3. The copper slag-based curing agent for remediating heavy metal contaminated soil as recited in claim 1 or 2, wherein the mass fraction of iron oxide in the copper slag powder is greater than 20%.

4. The preparation method of the copper slag-based curing agent for remediating heavy metal contaminated soil as recited in claim 1 or 2, wherein the preparation method of the curing agent comprises the following steps:

step 1, placing copper slag in an oven for 1-2 hours, and setting the temperature of the oven to be 100-120 ℃ to obtain dried copper slag;

step 2, placing the dried copper slag in a ball mill for grinding for 30-60 min to obtain particles, and sieving the particles with a 200-mesh sieve, wherein the specific surface area is 400-600 m²Per kg of copper slag powder;

step 3, preparing sodium tripolyphosphate with set mass components into a saturated solution, and soaking the copper slag powder for 24 hours;

step 4, drying and grinding the copper slag powder soaked in the step 3 again according to the method in the step 1 and the step 2, and sieving the copper slag powder with a 200-mesh sieve;

and 5, mixing the copper slag powder obtained in the step 4 with sodium sulfate according to a ratio.

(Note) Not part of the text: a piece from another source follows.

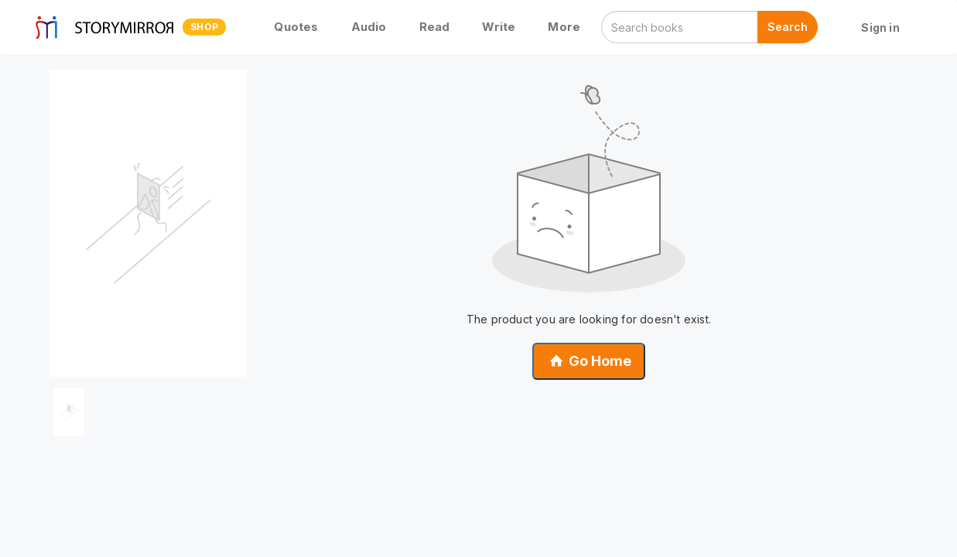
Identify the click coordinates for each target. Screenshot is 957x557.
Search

5. The application of the copper slag-based curing agent for repairing heavy metal contaminated soil according to claim 1 in repairing heavy metal contaminated soil mainly contaminated by lead, zinc and copper.

6. The application of the curing agent as claimed in claim 5, wherein the addition amount of the curing agent to the heavy metal contaminated soil is 20-40 g/kg, standard curing is performed after uniform stirring, and the moisture content in curing is not lower than 23%.